At last the girl herself had seemed to feel the strain she was putting on her father, and whirling around on the piano stool she declared she had played enough for the first night.
It was then the minister roused from his delight in the music, realizing that it was time for him to take his departure and leave this father and daughter to settle their own situation by themselves. He expressed his pleasure in the music and his hope that he might hear it again, more and often, and said his good-byes.
“Just a moment, Bannard,” said Greeves as they neared the front door. “I’ll get that book for you I was speaking of. I saw it this morning in its old place on the shelf—if you don’t mind taking it with you.”
They stepped into the library and turned up the light. There sat Blink, sound asleep, with a draping of angleworms all around the rim of his tomato can, and one bolder than the rest strewn out across his knee.
Roused, he declared he had not been asleep but had been enjoying the fire and the music, merely waiting till they were through to present his gift. Trust Blink to be equal to a situation. Nevertheless he grinned at his worms and gathering them up flashed a joke at them that brought a little breath of mirth into the tense atmosphere of the evening and made everybody feel better.
When Blink and the minister had left, Silver and her father sat before the fire hand in hand, half shyly for a few minutes and talked.
If the music had not helped Patterson Greeves to solve the difficulties, it had at least made the situation clearer to his daughter.
“Father,” she said shyly, almost hesitantly, “don’t you think perhaps if you will have a quiet talk with Athalie in the morning it might help? I’ve been thinking about it. She’s probably as excited as we all are. It must be hard for her, too. I think perhaps if she understood, you might be able to make it easier for her. I was trying to think how I would feel if I were in her place—she was terribly excited and hurt—you could see that—”

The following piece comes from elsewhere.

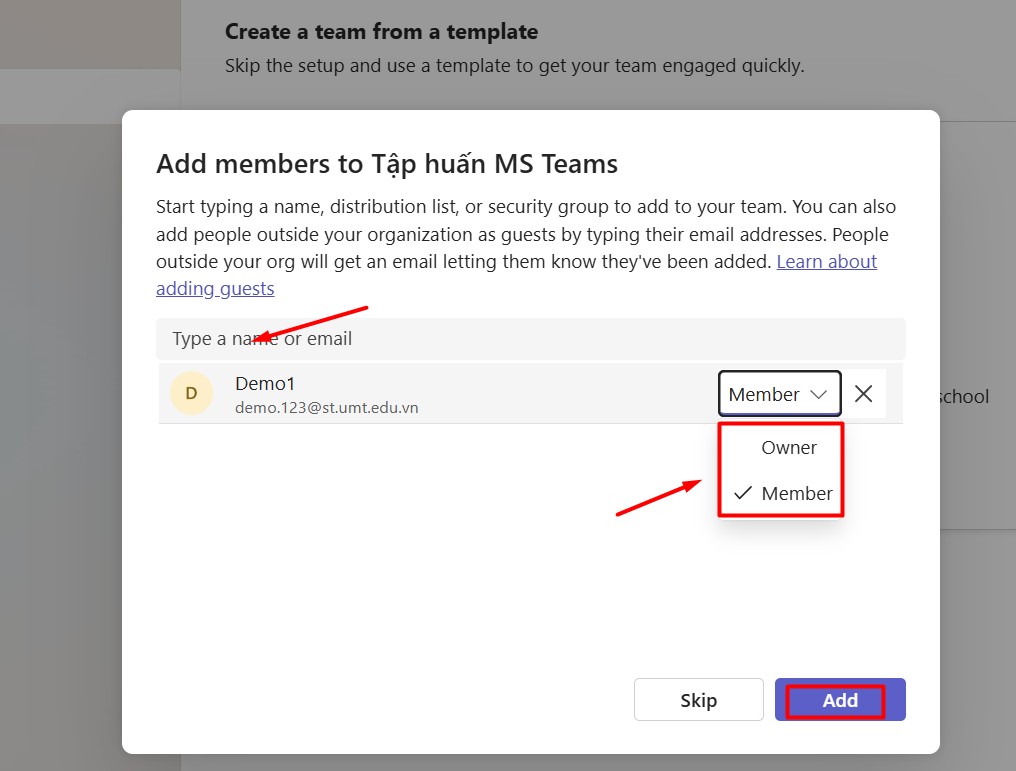The width and height of the screenshot is (1016, 771).
Task: Click the chevron arrow of role dropdown
Action: coord(819,394)
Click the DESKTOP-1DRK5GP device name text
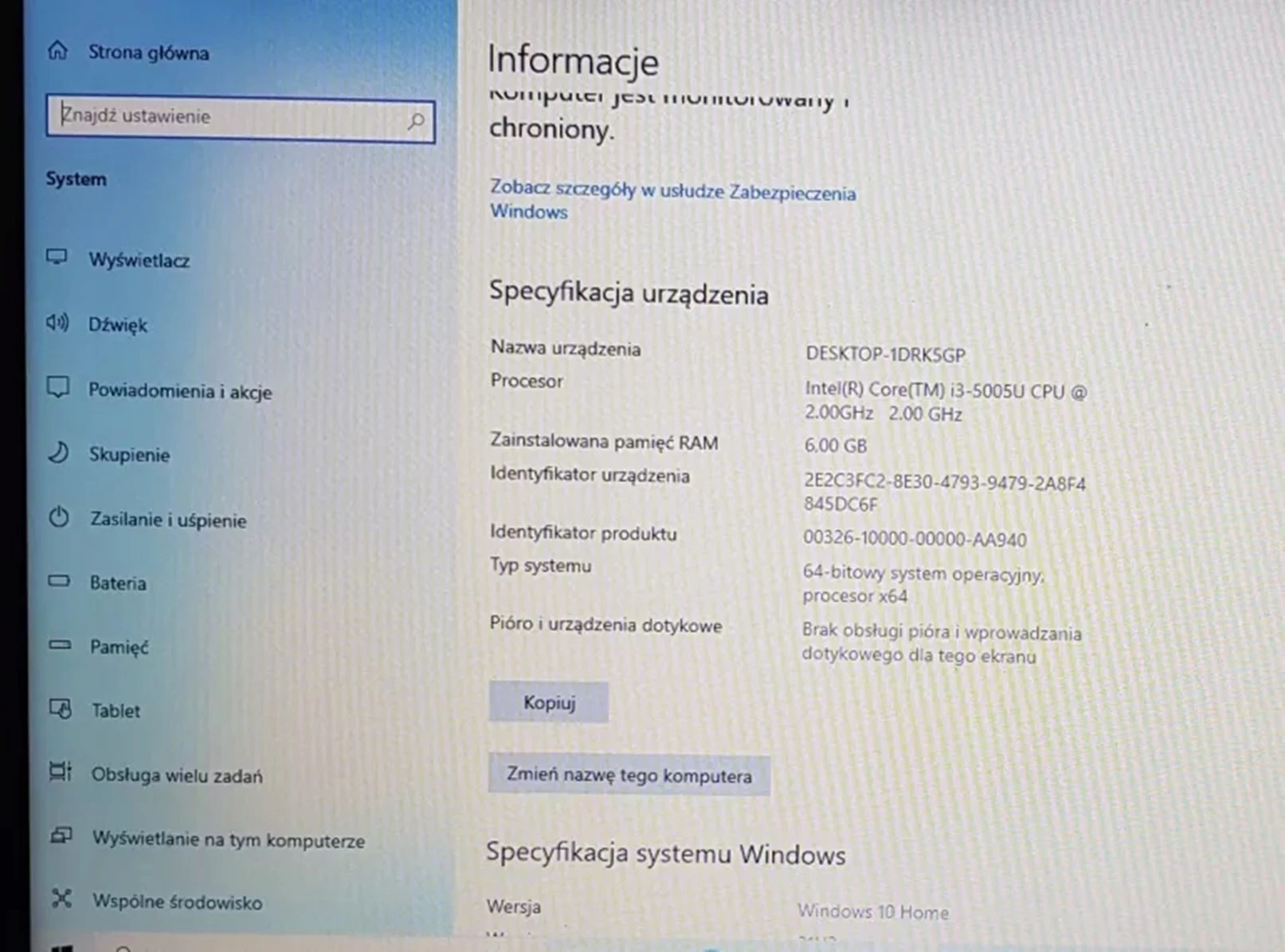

They talked for some time, and when Silver finally went to her room Patterson Greeves turned out the light, and in the dying firelight he paced the room for hours, back and forth.
In the small hours of the night Anne Truesdale from her anxious chamber off the back hall heard him come softly up the stairs to his room, but when she went in the morning to put his room to rights the bed had not been slept in. There was only a deep dent in the coverlet where folded arms and a head must have rested as of one on bended knees. But Patterson Greeves had no one left to pray to, unless it might have been his dead wife, Alice, or his sweet departed Aunt Lavinia, for he did not believe in a God. And if there had been a God, he was angry with Him for bringing all this horrible thing to pass upon him.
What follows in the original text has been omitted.